Взяв часть людей, Эфихенио направился в район Моа, где после небольшой стычки занял населенный пункт и близлежащий частный аэродром, куда 31 марта по распоряжению национального руководства специальный самолет должен был доставить оружие и боеприпасы. Незадолго до этого дата была изменена, но Эфихенио об этом не знал и напрасно просидел со своими бойцами на аэродроме, всю ночь ожидая самолет.

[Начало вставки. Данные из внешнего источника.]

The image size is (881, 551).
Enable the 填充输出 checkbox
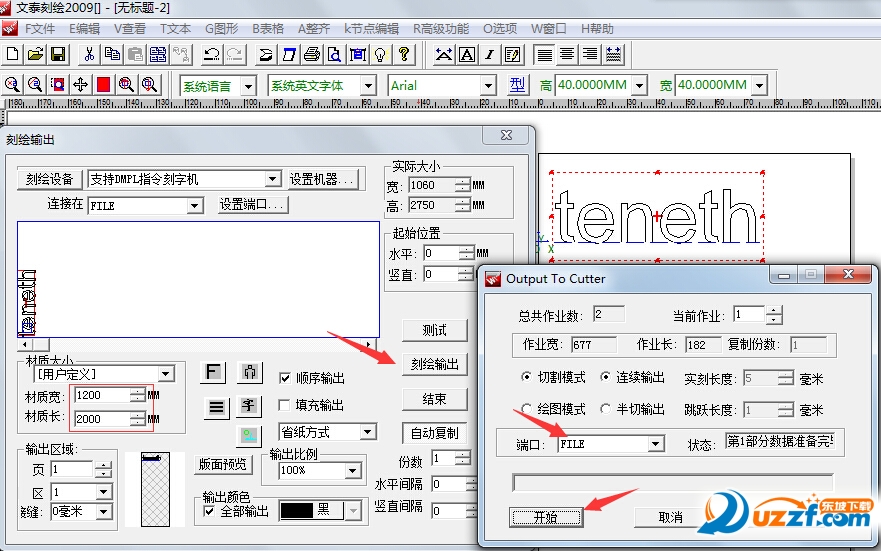(285, 405)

Тем не менее вылазка отряда Эфихенио оказалась небесполезной. Он конфисковал имущество компании «Моа бей Майнинг», обзавелся транспортом. Кроме того, в районе Сагуа-де-Танамо были собраны и реорганизованы разрозненные группы молодых повстанцев. Из них была сформирована новая рота — «С».

Недалеко от Гуаябаль-де-Ятерас мы подготовили посадочную площадку, использовав для расчистки местности тракторы, принадлежащие деревообделочной компании.

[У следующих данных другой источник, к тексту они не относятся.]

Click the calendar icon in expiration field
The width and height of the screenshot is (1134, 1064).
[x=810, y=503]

Самолет прождали до 8 апреля, а потом получили сообщение, что он направлен Фиделю, ибо там оказались более надежные условия для посадки.

В это же время нам стало известно о готовящейся забастовке рабочих. Решив организационные вопросы и отдав распоряжение о проведении операций, мы быстро отправились в Агуакате, на командный пункт Эфихенио. В селении неподалеку от Хуба создали военную комендатуру.

Сообщение о начале забастовки застало нас в пути. Национальное руководство приказало установить связь с народной милицией Гуантанамо и договориться о немедленных действиях в поддержку бастующих. Я послал за капитаном Ларой, и, когда все командиры отрядов собрались, мы выработали план действий. Кроме налета на Имиас, который мы осуществили накануне, план предусматривал нападение на казарму Ямайка — главный опорный пункт врага в муниципалитете Ятерас. Операцию поручили роте Эфихенио. Для этого были созданы два отряда: один под командованием капитана Мануэля Фахардо и другой — во главе с капитаном Феликсом Пеной.

Кроме того, в план операции входило нападение на сахарный завод «Соледад» силами одного из моих отрядов и нападение на Кайманеру силами роты «А» под командованием капитана Томассевича и отряда народной милиции Гуантанамо во главе с капитаном Ларой, а также действия подвижных патрулей в окрестностях города Гуантанамо. В это же время в Сантьяго-де-Куба отряду местной милиции под командованием Репе Рамоса Латура (Даниэль) предстояло атаковать казарму Бониато.

Таким образом, наша тактика менялась. Если раньше мы делили силы шестой колонны на мелкие отряды и вели действия с ограниченными целями, то теперь нам стало ясно, что наибольшее воздействие на противника окажут согласованные, почти одновременные выступления в поддержку бастующих рабочих. Да и с чисто военной точки зрения распыление сил для нападения на несколько пунктов — это далеко не лучшее решение задачи.

Наши отряды снабжались оружием и боеприпасами исключительно за счет противника. Поэтому мы были вынуждены уклоняться от таких боев, в результате которых не могли пополнить запасы боеприпасов. Но в отношении забастовки дело обстояло несколько иначе. Мы понимали, что, если забастовка окончится неудачей, боеприпасов у нас не будет. Значит, забастовку нужно было поддержать.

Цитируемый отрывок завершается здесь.